DatasetDefinition class

Definition

Defines a series of steps that specify how to read and transform data in a Dataset.

A Dataset registered in an Azure Machine Learning workspace can have multiple definitions, each created by calling update_definition(definition, definition_update_message). Each definition has an unique identifier. The current definition is the latest one created.

For unregistered Datasets, only one definition exists.

Dataset definitions support all the transformations listed for the Dataflow class: see http://aka.ms/azureml/howto/transformdata. To learn more about Dataset Definitions, go to https://aka.ms/azureml/howto/versiondata.

DatasetDefinition(workspace=None, dataset_id=None, version_id=None, dataflow=None, dataflow_json=None, notes=None, etag=None, created_time=None, modified_time=None, state=None, deprecated_by_dataset_id=None, deprecated_by_definition_version=None, data_path=None, dataset=None, file_type='Unknown')
Inheritance
builtins.object
azureml.dataprep.api.dataflow.Dataflow
DatasetDefinition

Methods

archive()

Archive the dataset definition.

create_snapshot(snapshot_name, compute_target=None, create_data_snapshot=False, target_datastore=None)

Create a snapshot of the registered Dataset.

deprecate(deprecate_by_dataset_id, deprecated_by_definition_version=None)

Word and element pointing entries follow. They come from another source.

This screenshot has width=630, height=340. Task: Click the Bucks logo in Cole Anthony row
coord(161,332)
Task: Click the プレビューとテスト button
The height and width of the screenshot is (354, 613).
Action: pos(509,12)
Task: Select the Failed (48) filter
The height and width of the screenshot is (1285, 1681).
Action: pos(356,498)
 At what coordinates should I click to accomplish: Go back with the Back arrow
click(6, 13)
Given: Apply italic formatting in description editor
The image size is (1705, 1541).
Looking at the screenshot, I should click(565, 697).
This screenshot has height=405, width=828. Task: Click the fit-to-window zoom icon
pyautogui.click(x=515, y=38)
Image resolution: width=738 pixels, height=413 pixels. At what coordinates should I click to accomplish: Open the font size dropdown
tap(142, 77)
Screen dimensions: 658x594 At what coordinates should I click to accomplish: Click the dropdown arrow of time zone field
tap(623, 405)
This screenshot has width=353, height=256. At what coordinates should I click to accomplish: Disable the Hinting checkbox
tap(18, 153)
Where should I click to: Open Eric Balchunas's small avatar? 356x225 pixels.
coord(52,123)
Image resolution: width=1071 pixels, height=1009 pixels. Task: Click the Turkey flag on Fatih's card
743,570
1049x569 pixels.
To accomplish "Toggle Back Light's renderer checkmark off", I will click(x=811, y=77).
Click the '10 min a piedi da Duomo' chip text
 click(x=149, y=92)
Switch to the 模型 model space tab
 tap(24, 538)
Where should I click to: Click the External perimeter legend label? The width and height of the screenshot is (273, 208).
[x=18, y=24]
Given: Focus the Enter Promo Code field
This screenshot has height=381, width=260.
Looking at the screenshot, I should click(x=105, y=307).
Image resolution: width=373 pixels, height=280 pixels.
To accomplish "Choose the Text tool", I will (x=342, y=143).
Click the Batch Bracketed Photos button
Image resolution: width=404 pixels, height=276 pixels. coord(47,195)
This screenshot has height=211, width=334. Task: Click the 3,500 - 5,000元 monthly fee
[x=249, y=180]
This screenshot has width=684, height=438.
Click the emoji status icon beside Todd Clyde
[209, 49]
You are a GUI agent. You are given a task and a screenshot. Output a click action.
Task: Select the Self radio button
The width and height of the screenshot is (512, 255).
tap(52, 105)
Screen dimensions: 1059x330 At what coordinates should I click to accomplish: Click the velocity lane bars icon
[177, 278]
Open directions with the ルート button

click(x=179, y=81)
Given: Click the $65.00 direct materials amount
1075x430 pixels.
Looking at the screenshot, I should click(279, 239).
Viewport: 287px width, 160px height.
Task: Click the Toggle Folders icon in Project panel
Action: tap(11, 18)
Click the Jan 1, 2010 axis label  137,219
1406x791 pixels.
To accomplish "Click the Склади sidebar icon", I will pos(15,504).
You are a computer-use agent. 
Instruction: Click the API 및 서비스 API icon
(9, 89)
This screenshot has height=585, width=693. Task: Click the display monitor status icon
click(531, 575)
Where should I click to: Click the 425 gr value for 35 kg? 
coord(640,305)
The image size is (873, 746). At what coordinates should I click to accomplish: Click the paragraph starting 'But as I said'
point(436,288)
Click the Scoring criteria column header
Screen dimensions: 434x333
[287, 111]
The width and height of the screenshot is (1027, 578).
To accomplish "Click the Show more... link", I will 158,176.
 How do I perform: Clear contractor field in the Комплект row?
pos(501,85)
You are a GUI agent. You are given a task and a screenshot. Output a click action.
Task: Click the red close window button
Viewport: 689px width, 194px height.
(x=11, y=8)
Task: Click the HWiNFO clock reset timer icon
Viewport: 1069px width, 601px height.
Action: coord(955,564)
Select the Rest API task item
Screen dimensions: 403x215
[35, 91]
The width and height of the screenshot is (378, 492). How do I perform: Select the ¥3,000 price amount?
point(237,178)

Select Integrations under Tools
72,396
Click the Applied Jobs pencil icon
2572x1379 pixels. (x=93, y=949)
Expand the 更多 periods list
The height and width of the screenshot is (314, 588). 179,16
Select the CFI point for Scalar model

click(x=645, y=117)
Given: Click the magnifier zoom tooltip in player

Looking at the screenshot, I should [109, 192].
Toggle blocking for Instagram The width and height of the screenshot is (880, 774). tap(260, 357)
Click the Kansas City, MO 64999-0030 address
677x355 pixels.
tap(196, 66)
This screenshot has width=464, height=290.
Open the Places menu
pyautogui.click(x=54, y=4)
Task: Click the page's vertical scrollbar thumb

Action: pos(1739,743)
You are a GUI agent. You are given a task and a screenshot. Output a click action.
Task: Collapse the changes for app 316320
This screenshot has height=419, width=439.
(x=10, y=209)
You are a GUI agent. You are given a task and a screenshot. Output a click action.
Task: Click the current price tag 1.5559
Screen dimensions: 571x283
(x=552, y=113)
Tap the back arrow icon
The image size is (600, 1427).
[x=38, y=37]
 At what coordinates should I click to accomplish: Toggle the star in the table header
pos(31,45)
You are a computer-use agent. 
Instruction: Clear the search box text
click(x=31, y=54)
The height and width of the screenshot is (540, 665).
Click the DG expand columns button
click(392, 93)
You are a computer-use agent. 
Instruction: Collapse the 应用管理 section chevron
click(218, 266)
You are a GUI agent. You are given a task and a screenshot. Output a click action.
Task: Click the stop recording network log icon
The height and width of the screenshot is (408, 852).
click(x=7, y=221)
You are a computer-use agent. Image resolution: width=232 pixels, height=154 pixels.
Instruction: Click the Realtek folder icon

Deprecate the Dataset, with a pointer to the new Dataset.

reactivate()

Reactivate the dataset definition.

Works on dataset definitions that have been deprecated or archived.

to_pandas_dataframe()

Create a Pandas dataframe by executing the transformation pipeline defined by this dataset definition.

to_spark_dataframe()

Create a Spark DataFrame that can execute the transformation pipeline defined by this Dataflow.

archive()

Archive the dataset definition.

archive()

Returns

None.

Return type

Remarks

After archival, any attempt to retrieve the dataset will result in an error. If archived by accident, use reactivate() to activate it.

create_snapshot(snapshot_name, compute_target=None, create_data_snapshot=False, target_datastore=None)

Create a snapshot of the registered Dataset.

create_snapshot(snapshot_name, compute_target=None, create_data_snapshot=False, target_datastore=None)

Parameters

snapshot_name
str

The snapshot name. Snapshot names should be unique within a Dataset.

compute_target
ComputeTarget or str, optional

The compute target to perform the snapshot profile creation. If omitted, the local compute is used.

default value: None
create_data_snapshot
bool, optional

If True, a materialized copy of the data will be created.

default value: False
target_datastore
AbstractAzureStorageDatastore or str, optional

The target datastore where to save snapshot. If omitted, the snapshot will be created in the default storage of the workspace.

default value: None

Returns

A DatasetSnapshot object.

Return type

Remarks

Snapshots capture point in time summary statistics of the underlying data and an optional copy of the data itself. To learn more about creating snapshots, go to https://aka.ms/azureml/howto/createsnapshots.

deprecate(deprecate_by_dataset_id, deprecated_by_definition_version=None)

Deprecate the Dataset, with a pointer to the new Dataset.

deprecate(deprecate_by_dataset_id, deprecated_by_definition_version=None)

Parameters

deprecate_by_dataset_id
uuid

The dataset ID which is responsible for the deprecation of current dataset.

deprecated_by_definition_version
str

The dataset definition version which is responsible for the deprecation of current dataset definition.

default value: None

Returns

None.

Return type

Remarks

Deprecated dataset definitions will log warnings when they are consumed. To completely block a dataset definition from being consumed, archive it.

If a dataset definition is deprecated by accident, use reactivate() to activate it.

reactivate()

Reactivate the dataset definition.

Works on dataset definitions that have been deprecated or archived.

reactivate()

Returns

None.

Return type

to_pandas_dataframe()

Create a Pandas dataframe by executing the transformation pipeline defined by this dataset definition.

to_pandas_dataframe()

Returns

A Pandas DataFrame.

Return type

Remarks

Return a Pandas DataFrame fully materialized in memory.

to_spark_dataframe()

Create a Spark DataFrame that can execute the transformation pipeline defined by this Dataflow.

to_spark_dataframe()

Returns

A Spark DataFrame.

Return type

Remarks

The Spark Dataframe returned is only an execution plan and does not actually contain any data, as Spark Dataframes are lazily evaluated.